ポイント: 国として理系人材の採用に力を入れている

スウェーデンでの就職は難しい?

ワークライフバランスと賃金水準に優れたスウェーデンの労働環境ですが、外国人(日本人)の就職敷居は極めて高いとされています。

理由として、EU域外からの移民は労働許可の取得が難しく、対してEU域内の候補者の場合この手間を省いて採用できるため、似たようなスキルの持ち主であればEU籍の候補者が優先的に採用されやすいという背景が挙げられます。

また、国内人口1000万人という小さな市場であり、個々の企業が高い国際競争力を持っているため、候補者に求められるスキルが極めて高いものになるという背景もあります。特に、スウェーデン人の英語力は世界でもトップクラスで、こうしたスウェーデン人のライバルを相手に仕事を勝ち取るのは至難の業と言えるでしょう。

極めつけは、日本人就活者の受け皿となる日系企業数が少ないという背景も挙げられます。2025年現在、スウェーデンに進出している日系企業の数は160社で、ドイツの1940社、イギリスの920社などと比較しとても少ないことが特徴です。
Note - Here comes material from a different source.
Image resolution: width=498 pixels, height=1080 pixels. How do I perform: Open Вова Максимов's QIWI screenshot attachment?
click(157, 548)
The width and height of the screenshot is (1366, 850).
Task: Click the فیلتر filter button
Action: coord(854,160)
ポイント: EU外からの就職難易度は高く、受け皿となる現地の日系企業数も少ない

スウェーデンと似た職場環境で働くには

スウェーデンと同じゲルマン語派に属するドイツは、スウェーデンと非常に似たメンタリティを持ちつつ、日本人向けの求人チャンスが多いことで知られています。上述の通り、現地に進出している日系企業数は1940社とヨーロッパ最多で、製造拠点としてだけではなく、販売拠点としての機能が主であることから、営業や物流・経理・総務などの文系人材向けの求人も多いと言えます。

充実した医療・福祉、仕事の効率性やプライベートの充実など、どの点を取ってもドイツはスウェーデンにひけをとらない国として知られています。スウェーデンでの就職が難しい場合、少し思考を変えてバルト海を挟んだドイツでの就職に目を向けてみても良いかも知れません。